How to Grow Associative Maps?
October 25, 2011 § Leave a comment
It is probably only partially correct to claim that the borders of the world are constituted by the borders of language. Somehow it seems more appropriate to think that the borders of the world are given by the borders of the gardens, in which the associative maps are growing. Well, I admit, we then would have to discuss what’s been first, those gardens or language. Leaving this aside for a moment, then the most essential problem can be put forward in a simple manner:
How to run the garden of associativity?
Before we start I want to briefly recapitulate the chapter about growth. There we investigated what we called “abstract growth.” We related it to a general notion of differentiation, described and operationalized by the concept of “signal strength length.” Based on that, we explored the possibility of software systems that grow by itself, i.e. without external programmers. Here, we will now proceed the next step by explicating the candidate structure for such a structure. Besides the abstract aspect of growth and differentiation, we also have to keep in mind the medial, or if you like, the communicological aspects of the regulation of the actual growth, which needs to be instantiated into a technical representation without loosing too much of the architectural structure.
Unfortunately we can not follow the poetic implications of our introduction. Instead, we will try to identify all possible ways of how our candidate structure can grow. The issues raised by the concept of associativity will be described in a dedicated chapter.
The structure that we have to choose as the basic “segmental” unit needs to be an associative structure by itself. For that, any machine learning algorithm would do it. Yet, it is not reasonable, to take a closed algorithmic procedure for that job, since this would constrain the future functional role—which is necessarily unknown at implementation time—of the unit too much. Else, it should provide robustness and flexibility. For many reasons, the Self-Organizing Map (SOM) is the best choice for the basic unit. A particularly salient property of the SOM is the fact, that it is a network which can change its (abstract) symmetry parameters, something which Artificial Neural Networks can’t as easily achieve. This means that different types of symmetry breaks can be triggered in a SOM, and in turn, that the topology of the connectivity may change even locally. In this way, a single MAP may separate into two (or several). The attractive property of such separation processes in SOM is that any degree of connectivity between the parts can establish in a self-organized manner. In other words, in the SOM the units may develop any kind of division of “labor” (storage, transmission, control), and any unit can split off and develop into a fully-fledged further MAP.
A probabilistic manifold of networks can grow and differentiate in several different ways; any of the growth patterns we described elsewhere (see chapter about growth) may apply:
- – growth by accretion on the level of atoms, completely independent of context;
- – ordered growth due to needs, i.e. controlled by inner mechanisms, mainly at the “tips” of an arrangement, or similar to that, metameric growth as in the case of worms
- – differentiation by melting, folding and pullulation inside a particular map
Maps that have been split off from existing ones may loose all direct links to its “mother map” after a certain period of time. It would then receive messages through the common and anonymous messaging mechanism. In this way a population of SOMaps will be created. Yet, the entities of this population may develop second-order ties, or in order to use a graph-theoretic term, cliques, just dependent on the stream of data flowing in and being processed by the population.

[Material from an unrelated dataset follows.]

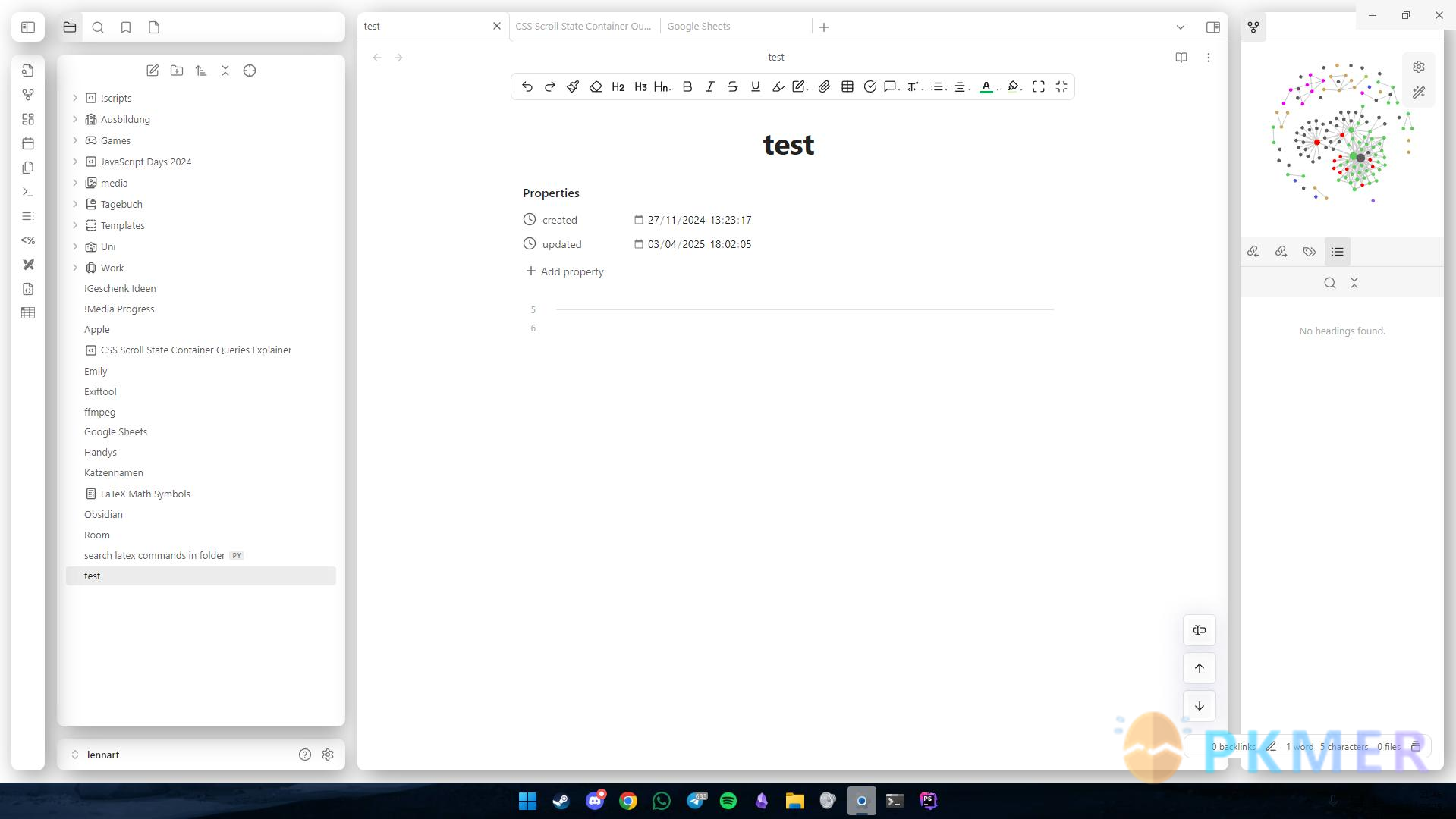Click the strikethrough formatting icon
The image size is (1456, 819).
coord(732,87)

The additional SOM, whether created through separation or “de novo” by duplication need not work all on the same level of integration. If the data from external sources are enriched by variables about the SOM itself by default, for any SOM in the population, a high-level division of labor will emerge spontaneously, if the whole system is put under time or energy constraints.
It is pretty clear, that this garden of associativity has to run in a fully autonomous manner. There is no place for a gardener in this architecture. Hence, growth must be regulated. This can be effectively achieved by two mechanisms: reinforcement based on usage, and even simple evolutionary selection processes on the basis of scarcity of time, absolute space, or the analogs to energy or supply of matter.
Despite such a system it might appear distantly similar to ant hive or swarm simulations, where the task of the individual entity is that of a single, yet complete SOM, we would like to deny such a relationship.
Of course, the idea of growing SOM have been around for some time. Examples are  or . Yet, these papers or systems did conduct neither an analysis of growth processes beforehand, nor of the broader epistemological context, probably because they have been created by software engineers; hence these approaches remain rather limited, albeit they point to the right direction.